▼▼▼
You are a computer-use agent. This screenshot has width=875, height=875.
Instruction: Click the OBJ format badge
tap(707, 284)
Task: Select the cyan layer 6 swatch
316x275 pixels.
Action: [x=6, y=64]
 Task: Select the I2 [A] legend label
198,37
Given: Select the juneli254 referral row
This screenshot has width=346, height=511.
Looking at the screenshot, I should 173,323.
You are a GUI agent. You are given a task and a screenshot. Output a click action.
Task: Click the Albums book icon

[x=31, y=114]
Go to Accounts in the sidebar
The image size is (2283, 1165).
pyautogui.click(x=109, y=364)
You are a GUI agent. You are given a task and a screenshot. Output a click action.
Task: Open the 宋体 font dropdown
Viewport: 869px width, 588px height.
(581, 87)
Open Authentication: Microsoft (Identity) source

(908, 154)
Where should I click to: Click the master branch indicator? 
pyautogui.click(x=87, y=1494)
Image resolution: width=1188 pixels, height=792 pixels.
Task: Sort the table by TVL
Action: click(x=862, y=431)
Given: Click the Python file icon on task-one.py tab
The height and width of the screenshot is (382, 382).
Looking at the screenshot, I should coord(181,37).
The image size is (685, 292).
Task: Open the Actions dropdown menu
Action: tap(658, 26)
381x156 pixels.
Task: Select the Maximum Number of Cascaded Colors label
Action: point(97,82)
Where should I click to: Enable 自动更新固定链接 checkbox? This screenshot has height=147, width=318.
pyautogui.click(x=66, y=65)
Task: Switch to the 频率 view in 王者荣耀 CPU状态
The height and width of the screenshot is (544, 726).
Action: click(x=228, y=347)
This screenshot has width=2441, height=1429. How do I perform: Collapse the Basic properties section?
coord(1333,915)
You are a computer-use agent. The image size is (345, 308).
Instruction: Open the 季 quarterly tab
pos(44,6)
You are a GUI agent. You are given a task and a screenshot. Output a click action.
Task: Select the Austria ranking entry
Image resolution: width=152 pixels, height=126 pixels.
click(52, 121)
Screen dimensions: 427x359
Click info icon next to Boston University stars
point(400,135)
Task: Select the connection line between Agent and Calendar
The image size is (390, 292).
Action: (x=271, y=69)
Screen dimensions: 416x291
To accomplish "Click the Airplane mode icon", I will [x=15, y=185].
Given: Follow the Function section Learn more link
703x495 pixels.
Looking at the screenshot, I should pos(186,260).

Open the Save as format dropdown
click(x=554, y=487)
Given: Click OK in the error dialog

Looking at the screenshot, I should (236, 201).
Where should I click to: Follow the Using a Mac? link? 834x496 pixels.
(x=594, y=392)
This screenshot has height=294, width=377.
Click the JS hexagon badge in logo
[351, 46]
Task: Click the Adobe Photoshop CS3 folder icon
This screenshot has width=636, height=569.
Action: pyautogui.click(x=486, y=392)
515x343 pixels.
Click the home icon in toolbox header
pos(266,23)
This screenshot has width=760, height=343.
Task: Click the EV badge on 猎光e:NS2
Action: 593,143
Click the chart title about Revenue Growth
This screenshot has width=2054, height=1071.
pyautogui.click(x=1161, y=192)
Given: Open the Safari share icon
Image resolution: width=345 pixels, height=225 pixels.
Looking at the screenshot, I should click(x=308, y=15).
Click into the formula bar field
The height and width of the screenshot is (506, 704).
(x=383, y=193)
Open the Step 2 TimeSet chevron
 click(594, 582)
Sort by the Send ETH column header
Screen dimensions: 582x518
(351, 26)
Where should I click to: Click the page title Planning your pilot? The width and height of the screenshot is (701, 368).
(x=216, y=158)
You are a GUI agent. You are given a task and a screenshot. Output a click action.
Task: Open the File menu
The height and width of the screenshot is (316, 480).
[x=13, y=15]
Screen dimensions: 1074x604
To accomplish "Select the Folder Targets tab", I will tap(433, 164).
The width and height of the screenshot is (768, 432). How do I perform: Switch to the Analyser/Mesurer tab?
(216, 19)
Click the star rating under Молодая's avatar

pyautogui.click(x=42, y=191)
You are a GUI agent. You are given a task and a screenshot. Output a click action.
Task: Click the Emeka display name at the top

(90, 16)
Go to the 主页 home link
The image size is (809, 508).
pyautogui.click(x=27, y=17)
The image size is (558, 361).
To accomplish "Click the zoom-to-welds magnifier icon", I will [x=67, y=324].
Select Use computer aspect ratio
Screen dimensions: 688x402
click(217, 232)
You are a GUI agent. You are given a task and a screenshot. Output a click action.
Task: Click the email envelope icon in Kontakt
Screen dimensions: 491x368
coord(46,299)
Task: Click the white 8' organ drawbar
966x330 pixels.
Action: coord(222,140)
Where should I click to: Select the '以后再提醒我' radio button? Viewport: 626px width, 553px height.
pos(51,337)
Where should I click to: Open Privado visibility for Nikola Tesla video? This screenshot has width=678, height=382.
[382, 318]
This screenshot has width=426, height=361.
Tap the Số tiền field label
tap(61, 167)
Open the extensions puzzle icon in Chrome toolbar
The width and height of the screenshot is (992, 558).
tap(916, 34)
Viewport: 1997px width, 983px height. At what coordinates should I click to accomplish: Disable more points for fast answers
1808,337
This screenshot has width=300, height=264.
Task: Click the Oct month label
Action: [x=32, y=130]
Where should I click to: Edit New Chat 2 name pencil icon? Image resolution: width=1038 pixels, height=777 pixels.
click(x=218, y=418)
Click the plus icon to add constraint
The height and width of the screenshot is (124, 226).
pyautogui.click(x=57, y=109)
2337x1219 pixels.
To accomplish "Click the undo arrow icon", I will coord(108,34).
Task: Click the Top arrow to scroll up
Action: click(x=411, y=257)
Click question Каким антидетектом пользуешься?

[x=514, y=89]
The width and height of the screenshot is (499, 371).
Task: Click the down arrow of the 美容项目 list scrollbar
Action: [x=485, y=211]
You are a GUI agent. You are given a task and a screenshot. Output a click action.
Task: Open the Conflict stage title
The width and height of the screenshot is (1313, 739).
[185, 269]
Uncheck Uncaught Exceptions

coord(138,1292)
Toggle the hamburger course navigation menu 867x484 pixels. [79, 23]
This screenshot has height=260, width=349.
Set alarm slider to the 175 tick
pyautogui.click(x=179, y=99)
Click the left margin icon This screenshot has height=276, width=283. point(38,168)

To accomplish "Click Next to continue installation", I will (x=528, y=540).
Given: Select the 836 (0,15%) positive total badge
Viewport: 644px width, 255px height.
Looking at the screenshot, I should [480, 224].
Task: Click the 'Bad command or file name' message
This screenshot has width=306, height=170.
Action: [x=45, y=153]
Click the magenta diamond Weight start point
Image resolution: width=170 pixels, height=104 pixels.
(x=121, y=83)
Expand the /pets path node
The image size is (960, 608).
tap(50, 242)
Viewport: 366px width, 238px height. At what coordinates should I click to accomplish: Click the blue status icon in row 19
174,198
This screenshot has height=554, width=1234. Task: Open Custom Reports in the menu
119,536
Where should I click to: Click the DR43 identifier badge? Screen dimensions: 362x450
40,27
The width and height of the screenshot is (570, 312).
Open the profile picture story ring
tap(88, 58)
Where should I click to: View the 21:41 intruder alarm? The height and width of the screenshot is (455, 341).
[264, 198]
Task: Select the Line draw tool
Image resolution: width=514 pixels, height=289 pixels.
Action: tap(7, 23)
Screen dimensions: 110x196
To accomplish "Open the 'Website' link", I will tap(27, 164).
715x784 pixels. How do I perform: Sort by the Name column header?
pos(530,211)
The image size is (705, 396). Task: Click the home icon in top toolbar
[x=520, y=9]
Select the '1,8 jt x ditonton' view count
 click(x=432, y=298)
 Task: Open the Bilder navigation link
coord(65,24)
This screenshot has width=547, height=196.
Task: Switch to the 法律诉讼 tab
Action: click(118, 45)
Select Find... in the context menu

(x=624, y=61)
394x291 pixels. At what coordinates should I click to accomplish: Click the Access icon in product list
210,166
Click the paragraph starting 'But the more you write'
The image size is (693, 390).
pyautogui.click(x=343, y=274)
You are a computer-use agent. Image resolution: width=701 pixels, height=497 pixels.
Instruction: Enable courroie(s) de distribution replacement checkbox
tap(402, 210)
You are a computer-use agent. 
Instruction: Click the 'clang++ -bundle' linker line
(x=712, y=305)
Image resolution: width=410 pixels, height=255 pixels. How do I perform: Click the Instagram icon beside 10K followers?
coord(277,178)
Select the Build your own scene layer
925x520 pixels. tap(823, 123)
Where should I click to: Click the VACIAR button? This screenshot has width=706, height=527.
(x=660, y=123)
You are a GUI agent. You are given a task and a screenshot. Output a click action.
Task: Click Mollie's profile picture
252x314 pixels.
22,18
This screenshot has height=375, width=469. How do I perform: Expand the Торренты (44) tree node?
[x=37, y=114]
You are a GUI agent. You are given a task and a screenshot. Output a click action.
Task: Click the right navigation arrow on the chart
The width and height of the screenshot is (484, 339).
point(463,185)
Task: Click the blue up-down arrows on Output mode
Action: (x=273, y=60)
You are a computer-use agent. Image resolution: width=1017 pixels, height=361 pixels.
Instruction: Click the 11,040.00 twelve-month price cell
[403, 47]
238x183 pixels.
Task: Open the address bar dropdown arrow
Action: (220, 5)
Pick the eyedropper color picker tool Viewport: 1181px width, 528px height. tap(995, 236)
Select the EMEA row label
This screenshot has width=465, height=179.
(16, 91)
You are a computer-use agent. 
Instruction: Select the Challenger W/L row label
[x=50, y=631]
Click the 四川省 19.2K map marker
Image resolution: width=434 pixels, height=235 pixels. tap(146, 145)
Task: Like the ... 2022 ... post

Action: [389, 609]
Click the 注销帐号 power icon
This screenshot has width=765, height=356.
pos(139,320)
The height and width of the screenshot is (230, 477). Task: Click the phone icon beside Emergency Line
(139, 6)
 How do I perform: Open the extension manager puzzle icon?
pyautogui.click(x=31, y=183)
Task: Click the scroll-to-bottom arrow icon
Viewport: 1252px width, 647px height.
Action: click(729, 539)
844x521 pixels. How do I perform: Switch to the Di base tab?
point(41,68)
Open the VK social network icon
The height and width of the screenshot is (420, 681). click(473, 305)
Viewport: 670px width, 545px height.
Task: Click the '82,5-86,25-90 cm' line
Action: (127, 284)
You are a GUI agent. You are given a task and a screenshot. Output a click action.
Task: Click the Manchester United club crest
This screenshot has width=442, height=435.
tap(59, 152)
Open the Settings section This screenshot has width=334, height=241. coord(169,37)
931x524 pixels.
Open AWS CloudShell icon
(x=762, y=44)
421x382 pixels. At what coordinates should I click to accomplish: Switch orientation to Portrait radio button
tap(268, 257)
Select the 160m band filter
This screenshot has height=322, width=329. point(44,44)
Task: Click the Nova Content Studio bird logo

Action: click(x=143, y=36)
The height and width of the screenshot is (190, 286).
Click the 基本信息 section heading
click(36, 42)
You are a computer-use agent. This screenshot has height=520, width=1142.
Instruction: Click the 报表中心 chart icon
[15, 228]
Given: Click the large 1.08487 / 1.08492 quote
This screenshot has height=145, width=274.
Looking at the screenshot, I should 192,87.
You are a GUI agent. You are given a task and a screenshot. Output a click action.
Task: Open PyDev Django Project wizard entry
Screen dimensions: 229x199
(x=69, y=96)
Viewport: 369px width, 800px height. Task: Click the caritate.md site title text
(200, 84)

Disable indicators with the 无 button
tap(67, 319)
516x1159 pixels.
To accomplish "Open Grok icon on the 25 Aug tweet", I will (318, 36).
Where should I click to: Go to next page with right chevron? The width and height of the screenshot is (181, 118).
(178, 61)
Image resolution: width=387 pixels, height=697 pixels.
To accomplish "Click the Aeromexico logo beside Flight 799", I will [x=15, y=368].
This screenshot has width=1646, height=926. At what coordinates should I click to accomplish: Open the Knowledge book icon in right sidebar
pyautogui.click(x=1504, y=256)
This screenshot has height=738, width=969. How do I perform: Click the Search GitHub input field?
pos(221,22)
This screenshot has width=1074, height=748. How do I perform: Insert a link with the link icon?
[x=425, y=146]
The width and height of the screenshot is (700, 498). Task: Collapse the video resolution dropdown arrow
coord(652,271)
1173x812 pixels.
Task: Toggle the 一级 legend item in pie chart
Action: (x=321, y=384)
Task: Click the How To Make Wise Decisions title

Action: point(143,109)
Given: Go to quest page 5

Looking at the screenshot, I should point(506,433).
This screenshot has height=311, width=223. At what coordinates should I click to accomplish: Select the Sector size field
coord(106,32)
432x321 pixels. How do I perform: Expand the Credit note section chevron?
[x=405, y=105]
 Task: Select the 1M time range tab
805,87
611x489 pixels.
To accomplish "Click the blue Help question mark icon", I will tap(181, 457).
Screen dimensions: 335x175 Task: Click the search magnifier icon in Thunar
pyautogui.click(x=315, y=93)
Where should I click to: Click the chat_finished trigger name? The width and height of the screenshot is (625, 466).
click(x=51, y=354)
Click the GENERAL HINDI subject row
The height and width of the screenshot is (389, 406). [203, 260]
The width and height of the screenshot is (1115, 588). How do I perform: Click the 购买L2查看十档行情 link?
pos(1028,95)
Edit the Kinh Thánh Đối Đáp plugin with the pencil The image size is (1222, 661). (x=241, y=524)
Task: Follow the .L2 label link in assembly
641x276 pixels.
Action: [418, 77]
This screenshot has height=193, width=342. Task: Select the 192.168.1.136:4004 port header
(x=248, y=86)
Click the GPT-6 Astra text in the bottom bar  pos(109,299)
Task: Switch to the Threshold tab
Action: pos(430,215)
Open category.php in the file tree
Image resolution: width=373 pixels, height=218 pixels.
▲▲▲
SHORT TASK ▸ Copy out, character for character, the lines from the one containing "This screenshot has width=426, height=361." to the one containing "Action: [x=45, y=153]", including both of those lines.

THE RESULT ▸
This screenshot has width=426, height=361.
Tap the Số tiền field label
tap(61, 167)
Open the extensions puzzle icon in Chrome toolbar
The width and height of the screenshot is (992, 558).
tap(916, 34)
Viewport: 1997px width, 983px height. At what coordinates should I click to accomplish: Disable more points for fast answers
1808,337
This screenshot has width=300, height=264.
Task: Click the Oct month label
Action: [x=32, y=130]
Where should I click to: Edit New Chat 2 name pencil icon? Image resolution: width=1038 pixels, height=777 pixels.
click(x=218, y=418)
Click the plus icon to add constraint
The height and width of the screenshot is (124, 226).
pyautogui.click(x=57, y=109)
2337x1219 pixels.
To accomplish "Click the undo arrow icon", I will coord(108,34).
Task: Click the Top arrow to scroll up
Action: click(x=411, y=257)
Click question Каким антидетектом пользуешься?

[x=514, y=89]
The width and height of the screenshot is (499, 371).
Task: Click the down arrow of the 美容项目 list scrollbar
Action: [x=485, y=211]
You are a GUI agent. You are given a task and a screenshot. Output a click action.
Task: Open the Conflict stage title
The width and height of the screenshot is (1313, 739).
[185, 269]
Uncheck Uncaught Exceptions

coord(138,1292)
Toggle the hamburger course navigation menu 867x484 pixels. [79, 23]
This screenshot has height=260, width=349.
Set alarm slider to the 175 tick
pyautogui.click(x=179, y=99)
Click the left margin icon This screenshot has height=276, width=283. point(38,168)

To accomplish "Click Next to continue installation", I will (x=528, y=540).
Given: Select the 836 (0,15%) positive total badge
Viewport: 644px width, 255px height.
Looking at the screenshot, I should [480, 224].
Task: Click the 'Bad command or file name' message
This screenshot has width=306, height=170.
Action: [x=45, y=153]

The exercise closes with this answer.